• **READING TEXT**
╭──

Additionally, your handbook is your opportunity to put the rules in black and white. If you have an employee who is consistently late for work, point to the work hours clearly listed in the handbook, and give them a warning if previous attempts to remedy the situation have been ignored.
When creating your employee handbook, think of it like an encyclopaedia of all information relating to your company.
You might create a condensed version of the critical must-know details at the front of the book for new hires, but go into detail on everything from employee benefits to dress code to leave policies so that your staff’s questions are easily answered without them having to bother your HR manager every time.
Disengaged employees are dangerous. They lack motivation to do more than the basic required work for their roles. They may become disgruntled and look for a job elsewhere. And of course, if they leave, you are left scrambling to fill an empty role.
Employee morale and engagement go hand in hand. When your employees feel appreciated, they work harder, and the overall mood fosters a sense of community and collaboration.
Employee morale must be boosted from every angle: your managers should be commending staff on a job well done, and should make efforts to support employees’ interests in expanding their skillsets.
HR managers should provide ongoing training to ensure that all employees feel confident in using software tools or managing new tasks, or even to expand their experience. And communication is the cornerstone to positive morale: the more your company communicates the fact that each and every employee is a valued member of the team, the more they will feel that way.
Your handbook is just the place to disseminate that message from the start.

╰──

• **WHAT IS NEEDED**
Can you write the next part of the passage on employee handbooks and staff morale, picking up right after its final sentence? The material after this point is unrelated to the passage on employee handbooks.

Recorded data

╭──

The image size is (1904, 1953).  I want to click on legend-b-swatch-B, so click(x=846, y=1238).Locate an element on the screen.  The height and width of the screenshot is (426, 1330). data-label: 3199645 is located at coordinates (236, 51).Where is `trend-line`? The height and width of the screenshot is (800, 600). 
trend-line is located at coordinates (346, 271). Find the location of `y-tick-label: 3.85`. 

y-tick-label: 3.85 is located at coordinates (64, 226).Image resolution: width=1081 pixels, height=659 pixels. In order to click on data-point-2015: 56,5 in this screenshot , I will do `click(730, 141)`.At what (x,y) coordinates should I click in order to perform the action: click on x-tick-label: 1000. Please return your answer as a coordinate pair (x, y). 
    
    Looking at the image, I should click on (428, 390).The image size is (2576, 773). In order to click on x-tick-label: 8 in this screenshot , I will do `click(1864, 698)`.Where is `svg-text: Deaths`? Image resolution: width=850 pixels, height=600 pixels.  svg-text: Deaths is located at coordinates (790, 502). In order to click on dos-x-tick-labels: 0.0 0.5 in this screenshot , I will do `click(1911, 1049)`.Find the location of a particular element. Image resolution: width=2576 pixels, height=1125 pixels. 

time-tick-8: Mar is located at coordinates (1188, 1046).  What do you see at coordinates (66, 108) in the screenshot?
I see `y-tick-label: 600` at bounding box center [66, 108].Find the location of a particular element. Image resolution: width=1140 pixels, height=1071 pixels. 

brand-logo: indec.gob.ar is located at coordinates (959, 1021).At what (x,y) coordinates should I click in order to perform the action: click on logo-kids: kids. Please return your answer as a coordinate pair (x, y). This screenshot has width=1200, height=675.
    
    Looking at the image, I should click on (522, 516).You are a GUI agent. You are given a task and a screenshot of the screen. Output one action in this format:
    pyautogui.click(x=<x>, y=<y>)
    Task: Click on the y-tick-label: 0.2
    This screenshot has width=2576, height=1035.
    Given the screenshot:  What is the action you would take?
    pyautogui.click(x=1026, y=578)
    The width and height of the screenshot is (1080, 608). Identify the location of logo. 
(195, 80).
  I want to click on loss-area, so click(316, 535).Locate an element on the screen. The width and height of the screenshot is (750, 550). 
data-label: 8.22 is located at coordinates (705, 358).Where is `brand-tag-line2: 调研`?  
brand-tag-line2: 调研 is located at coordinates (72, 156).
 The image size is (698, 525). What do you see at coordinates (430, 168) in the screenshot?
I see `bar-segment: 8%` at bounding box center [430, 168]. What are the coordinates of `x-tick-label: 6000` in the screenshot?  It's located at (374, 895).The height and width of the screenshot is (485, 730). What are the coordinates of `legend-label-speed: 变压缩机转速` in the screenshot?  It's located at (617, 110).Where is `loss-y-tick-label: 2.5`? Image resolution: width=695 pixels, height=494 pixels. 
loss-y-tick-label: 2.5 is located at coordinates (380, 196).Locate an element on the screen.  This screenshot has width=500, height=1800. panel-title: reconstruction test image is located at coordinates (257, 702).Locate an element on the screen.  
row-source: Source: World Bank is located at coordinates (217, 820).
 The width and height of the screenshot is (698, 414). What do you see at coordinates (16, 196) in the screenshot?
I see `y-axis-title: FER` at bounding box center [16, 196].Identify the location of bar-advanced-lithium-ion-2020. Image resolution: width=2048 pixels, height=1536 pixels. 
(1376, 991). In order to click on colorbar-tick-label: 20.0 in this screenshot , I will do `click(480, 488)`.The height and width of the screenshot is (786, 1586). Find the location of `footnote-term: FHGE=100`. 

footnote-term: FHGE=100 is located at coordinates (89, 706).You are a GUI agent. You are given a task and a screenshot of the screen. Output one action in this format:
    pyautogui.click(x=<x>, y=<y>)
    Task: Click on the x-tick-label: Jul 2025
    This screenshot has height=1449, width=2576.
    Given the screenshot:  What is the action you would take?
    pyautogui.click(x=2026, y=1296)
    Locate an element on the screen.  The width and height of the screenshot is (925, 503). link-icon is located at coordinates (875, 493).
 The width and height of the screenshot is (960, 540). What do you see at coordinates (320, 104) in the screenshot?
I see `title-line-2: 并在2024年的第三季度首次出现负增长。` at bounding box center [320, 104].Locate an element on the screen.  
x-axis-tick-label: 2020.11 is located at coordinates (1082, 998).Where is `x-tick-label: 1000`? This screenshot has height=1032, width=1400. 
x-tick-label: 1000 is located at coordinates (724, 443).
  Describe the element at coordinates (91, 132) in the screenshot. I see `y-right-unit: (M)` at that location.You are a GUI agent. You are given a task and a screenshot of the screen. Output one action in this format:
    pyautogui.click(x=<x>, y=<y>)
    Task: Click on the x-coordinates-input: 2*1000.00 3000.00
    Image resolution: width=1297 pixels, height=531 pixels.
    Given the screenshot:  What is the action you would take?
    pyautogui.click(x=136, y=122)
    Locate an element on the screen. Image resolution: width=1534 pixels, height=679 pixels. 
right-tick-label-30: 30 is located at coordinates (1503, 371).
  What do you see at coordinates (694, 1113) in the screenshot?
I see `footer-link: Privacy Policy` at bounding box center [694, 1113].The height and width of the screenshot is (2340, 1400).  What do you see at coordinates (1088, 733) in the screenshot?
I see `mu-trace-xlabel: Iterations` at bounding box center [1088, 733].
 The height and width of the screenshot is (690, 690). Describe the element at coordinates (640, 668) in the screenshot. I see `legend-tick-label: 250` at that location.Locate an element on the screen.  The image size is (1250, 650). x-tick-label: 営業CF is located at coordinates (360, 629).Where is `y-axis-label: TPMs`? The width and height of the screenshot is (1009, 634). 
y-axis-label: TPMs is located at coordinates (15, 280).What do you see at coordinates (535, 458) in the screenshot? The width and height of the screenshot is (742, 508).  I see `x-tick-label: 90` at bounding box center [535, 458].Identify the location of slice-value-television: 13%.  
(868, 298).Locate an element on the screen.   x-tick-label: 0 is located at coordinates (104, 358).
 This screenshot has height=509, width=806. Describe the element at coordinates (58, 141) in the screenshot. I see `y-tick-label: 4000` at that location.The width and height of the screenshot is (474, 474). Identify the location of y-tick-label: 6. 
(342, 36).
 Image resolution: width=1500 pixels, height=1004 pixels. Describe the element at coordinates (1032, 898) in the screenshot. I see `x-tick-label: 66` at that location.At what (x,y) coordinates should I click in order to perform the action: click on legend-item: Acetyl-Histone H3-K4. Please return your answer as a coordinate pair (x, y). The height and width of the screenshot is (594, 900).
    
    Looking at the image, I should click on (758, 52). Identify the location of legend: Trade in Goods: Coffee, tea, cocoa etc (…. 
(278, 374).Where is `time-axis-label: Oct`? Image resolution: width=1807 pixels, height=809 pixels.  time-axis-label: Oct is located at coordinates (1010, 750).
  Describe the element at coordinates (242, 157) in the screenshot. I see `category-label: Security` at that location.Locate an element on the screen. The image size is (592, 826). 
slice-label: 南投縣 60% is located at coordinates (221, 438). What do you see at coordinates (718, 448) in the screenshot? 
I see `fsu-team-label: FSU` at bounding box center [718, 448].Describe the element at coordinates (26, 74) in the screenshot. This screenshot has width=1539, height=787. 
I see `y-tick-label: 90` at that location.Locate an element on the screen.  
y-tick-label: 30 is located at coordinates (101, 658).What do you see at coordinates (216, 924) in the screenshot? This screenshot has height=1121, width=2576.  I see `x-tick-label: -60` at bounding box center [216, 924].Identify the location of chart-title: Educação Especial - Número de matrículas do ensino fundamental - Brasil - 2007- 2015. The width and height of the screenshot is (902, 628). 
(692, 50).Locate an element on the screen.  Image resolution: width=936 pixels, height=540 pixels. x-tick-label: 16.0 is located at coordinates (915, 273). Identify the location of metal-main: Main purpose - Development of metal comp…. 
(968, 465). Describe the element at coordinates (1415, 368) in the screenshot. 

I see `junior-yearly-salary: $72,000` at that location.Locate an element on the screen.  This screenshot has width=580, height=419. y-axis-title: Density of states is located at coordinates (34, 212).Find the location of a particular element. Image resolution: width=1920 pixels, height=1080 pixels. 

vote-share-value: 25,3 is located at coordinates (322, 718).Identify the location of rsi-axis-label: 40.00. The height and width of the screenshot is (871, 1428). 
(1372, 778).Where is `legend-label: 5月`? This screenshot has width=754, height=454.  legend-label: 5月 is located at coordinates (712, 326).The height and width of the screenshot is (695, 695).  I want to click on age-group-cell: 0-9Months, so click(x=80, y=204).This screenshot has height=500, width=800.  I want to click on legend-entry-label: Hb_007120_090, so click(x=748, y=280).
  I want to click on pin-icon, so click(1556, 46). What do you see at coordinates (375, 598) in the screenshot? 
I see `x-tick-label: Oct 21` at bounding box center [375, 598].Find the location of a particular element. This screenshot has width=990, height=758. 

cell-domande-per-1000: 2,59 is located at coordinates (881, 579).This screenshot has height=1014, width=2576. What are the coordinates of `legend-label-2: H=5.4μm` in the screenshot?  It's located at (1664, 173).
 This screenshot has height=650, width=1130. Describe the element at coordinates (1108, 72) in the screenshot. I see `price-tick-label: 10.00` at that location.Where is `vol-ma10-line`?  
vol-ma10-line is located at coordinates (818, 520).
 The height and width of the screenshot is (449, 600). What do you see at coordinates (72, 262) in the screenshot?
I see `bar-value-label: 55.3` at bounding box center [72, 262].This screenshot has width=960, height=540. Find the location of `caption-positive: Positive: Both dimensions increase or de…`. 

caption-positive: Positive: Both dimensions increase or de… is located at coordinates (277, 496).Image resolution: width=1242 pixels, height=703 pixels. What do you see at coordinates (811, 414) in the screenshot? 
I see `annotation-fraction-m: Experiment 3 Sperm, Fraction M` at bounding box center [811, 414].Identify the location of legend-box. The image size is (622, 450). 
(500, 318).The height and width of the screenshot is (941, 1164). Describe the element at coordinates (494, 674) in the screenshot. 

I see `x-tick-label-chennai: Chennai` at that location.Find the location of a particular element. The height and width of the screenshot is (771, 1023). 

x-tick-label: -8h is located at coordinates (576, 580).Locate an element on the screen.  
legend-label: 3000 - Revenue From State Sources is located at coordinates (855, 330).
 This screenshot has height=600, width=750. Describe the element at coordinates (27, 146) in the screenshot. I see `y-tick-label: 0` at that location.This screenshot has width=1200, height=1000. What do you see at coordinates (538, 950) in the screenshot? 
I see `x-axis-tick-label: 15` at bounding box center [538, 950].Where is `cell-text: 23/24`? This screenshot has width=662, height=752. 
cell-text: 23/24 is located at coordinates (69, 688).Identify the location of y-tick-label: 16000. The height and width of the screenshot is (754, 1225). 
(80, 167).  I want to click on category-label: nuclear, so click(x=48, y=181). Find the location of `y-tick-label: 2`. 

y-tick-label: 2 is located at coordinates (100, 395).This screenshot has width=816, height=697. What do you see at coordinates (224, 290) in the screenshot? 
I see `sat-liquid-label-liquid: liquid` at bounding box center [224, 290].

╰──

• **EXPECTED OUTPUT**
Remember your audience when writing your employee handbook. You’re writing it so that it speaks to each individual employee, so use conversational language, not legal lingo. It may take a few drafts to boil it down to just the essentials (remember: the longer it is, the less likely people are to actually consume it all). Have a handful of employees in different departments read and critique the handbook so that you ensure that you’re speaking to staff at every experience level, age, and education background.
All it takes to make happy employees is to keep them at the center of everything you do.
Certainly, you care a great deal about making a profit in your company, but you can’t do that without staff that is enthusiastic about helping your business succeed. Make them feel like they’re invested in your company’s growth, communicate what they need to know in their own language in the handbook, and keep it updated to reflect changing tastes.
Your handbook should be an evolving creature; what works today may be irrelevant in five years (just imagine what the dress code was even five years ago versus the casual wear your staff comes to work in today!). Make a plan to review the handbook every year and make changes where necessary.
It can be helpful to have a committee to oversee the drafting and editing of your employee handbook each year.